>> START EXTRACT TO READ
These are snapshots of the network as it’s trained. A network early into training is going to produce images that look less like the input dataset than a network that is deep into training.

Turns out, if you feed the same vectors into multiple networks from the same training job, the results look visually similar. Earlier networks look less defined, later networks look more like the training images.

The result here is phenomenally cool. You can visualize the improvements in the training process.

This can be mapped to another parameter in the music videos as well. What if the complexity of the music defined which network was used? Mapping complicated moments in the song to well-trained networks, and quiet moments to early models.

The bottom three plots are a visualization of which network index is being used. It shows the RMS power of the chunk of audio, with this then quantized into the range of networks we have to use. The final plot shows, for each frame, which network is being used.

This adds some variety to the videos, a bit more dynamic behavior. At this point in the development process I was somewhat happy with this result, but wanted to keep digging.

Projecting a video (projection file)

Up until now we’ve been talking about going from lists of numbers to images. StyleGAN2 also exposes a way to go the other direction. This process is called projection, because images are projected into latent space. Here is a visualization of this process:

The image on the far right is the ‘target’. The resulting vector is called the final latents, and is very interesting to consider. The second property above still holds. We can modify this slightly, just like can be done with the vectors in previous examples, and get a visually similar output

Slightly Compressed
Slightly Expanded

Video is just a collection of images right? What if we project frames of a video and then play the resulting images back at the same frame rate as the original?

This grants the ability to direct the network to produce the basis of an output video that we have complete control over.
>> END EXTRACT TO READ
>> START ENTRIES SUPPLIED
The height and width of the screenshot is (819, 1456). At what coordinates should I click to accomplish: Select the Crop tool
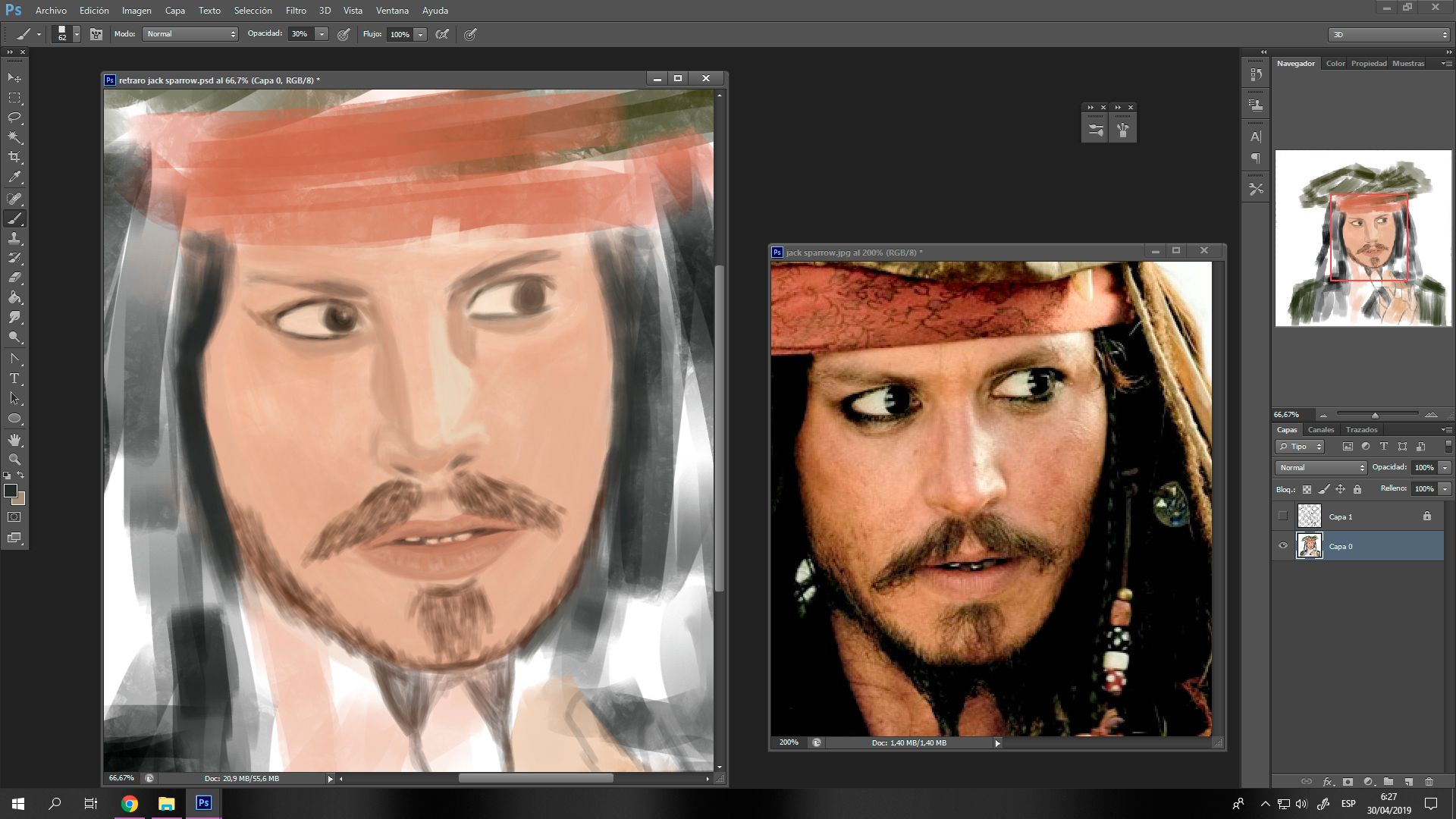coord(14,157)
>> END ENTRIES SUPPLIED
>> START ENTRIES SUPPLIED
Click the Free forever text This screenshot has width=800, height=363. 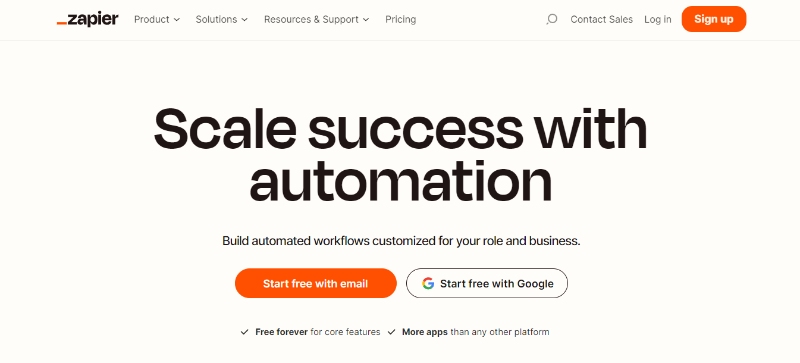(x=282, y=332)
>> END ENTRIES SUPPLIED
REQUESTS -
#1 Using the StyleGAN2 text, explain why the process it describes is called projection.
#2 In the StyleGAN2 text, what measure of each chunk of audio is quantized to choose which network gets used?
The entries are separate material and have no connection to the StyleGAN2 text.

LIST OF SOLUTIONS -
#1 Projection goes in the opposite direction from producing images out of lists of numbers: it starts from an image and produces a vector. It gets its name because images are projected into latent space.

#2 The RMS power of the chunk of audio.